PROBLEM REQUIREMENTS.
From the entries that follow, copy each line in which "computer" appears.

◇ ◇ ◇ ◇ ◇

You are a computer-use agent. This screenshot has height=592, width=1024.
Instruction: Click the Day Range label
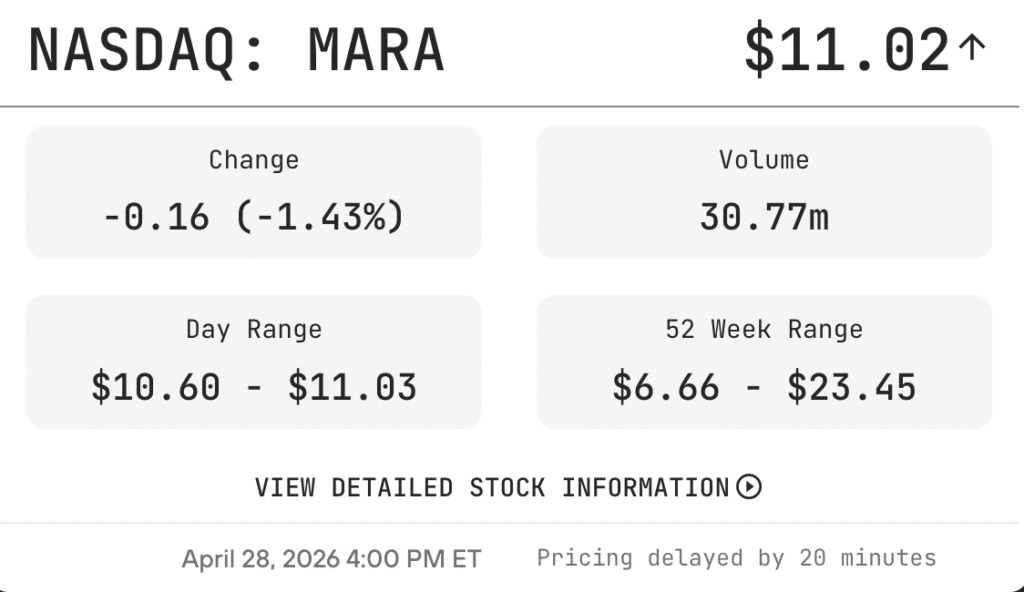click(x=254, y=329)
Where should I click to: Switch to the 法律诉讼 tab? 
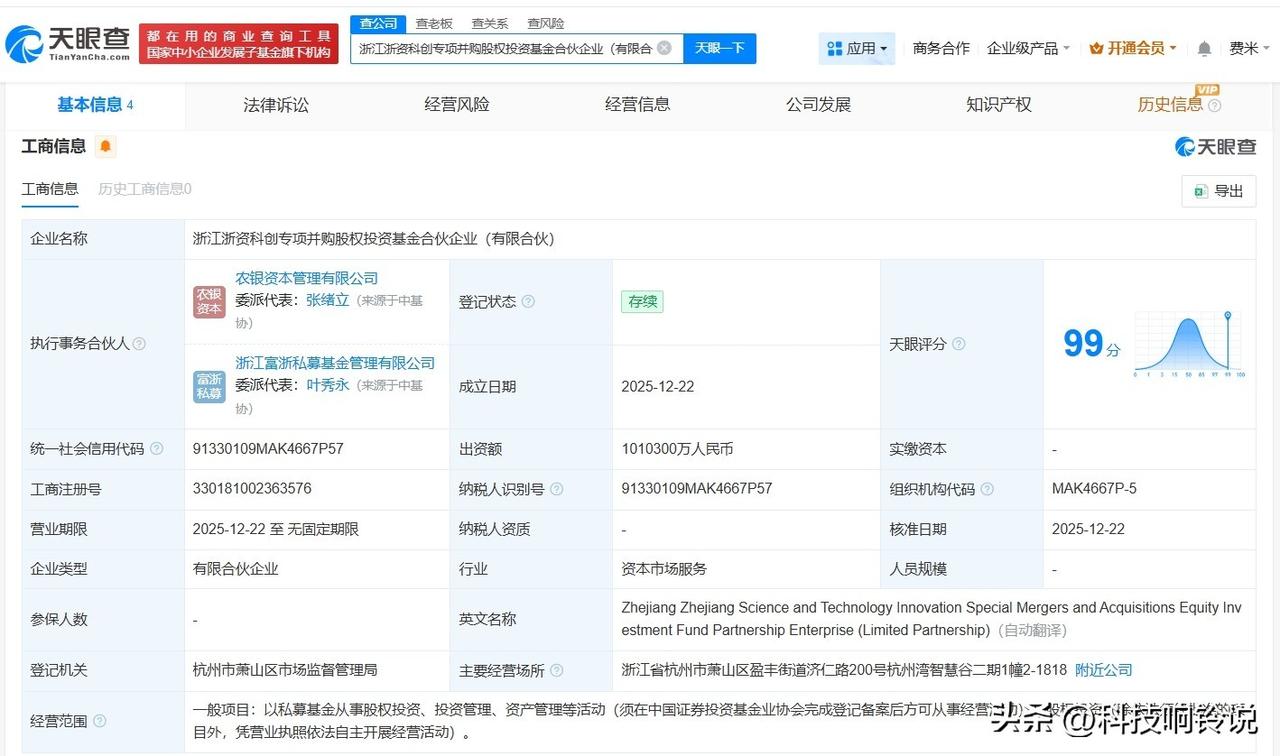click(275, 104)
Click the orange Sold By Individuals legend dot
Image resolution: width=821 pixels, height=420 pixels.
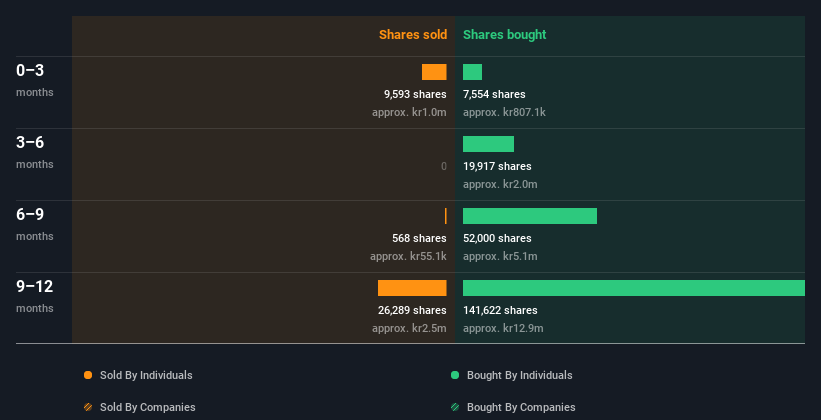coord(88,375)
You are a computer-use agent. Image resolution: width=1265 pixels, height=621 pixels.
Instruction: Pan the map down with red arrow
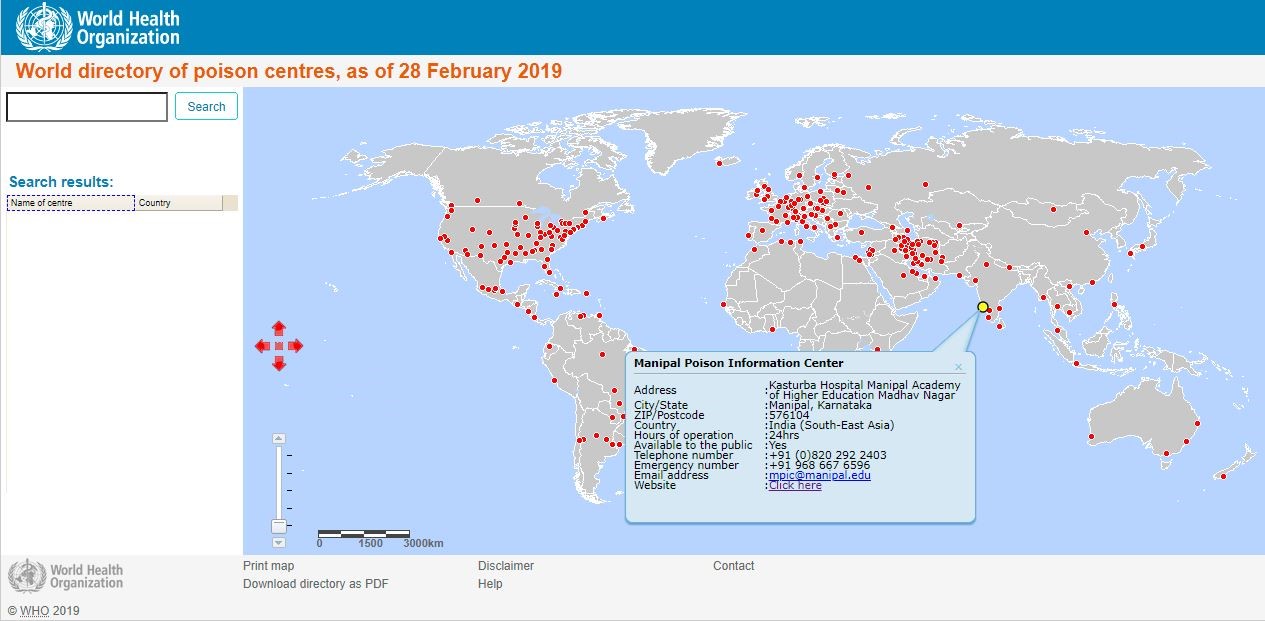pos(279,364)
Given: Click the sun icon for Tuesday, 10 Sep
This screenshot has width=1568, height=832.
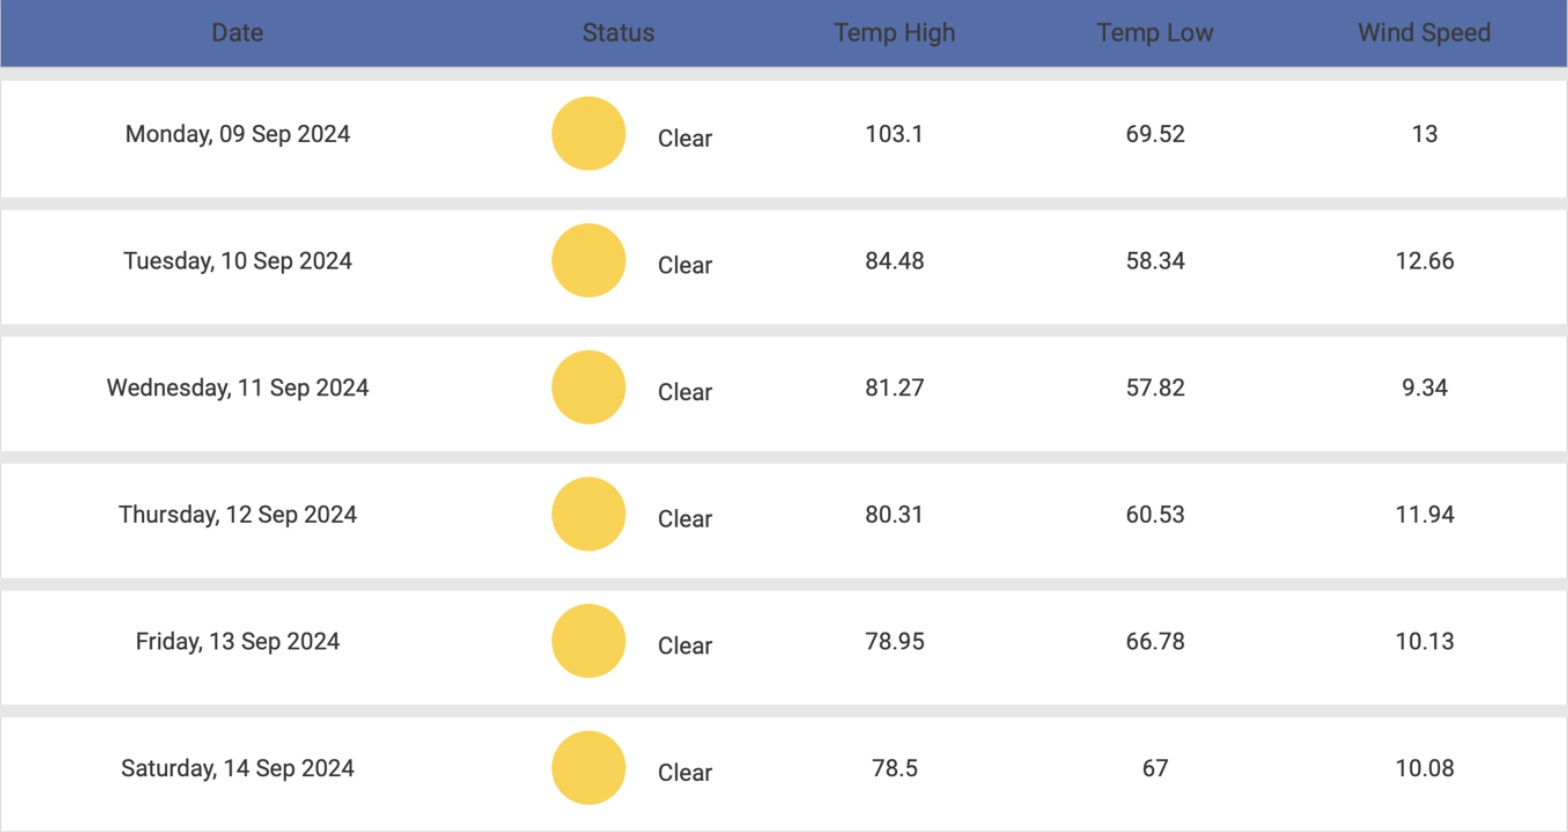Looking at the screenshot, I should 588,261.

◇ ◇ ◇ ◇ ◇

TASK SOLUTION.
You are a computer-use agent. This screenshot has height=592, width=1024.
You are a computer-use agent. Image resolution: width=1265 pixels, height=621 pixels.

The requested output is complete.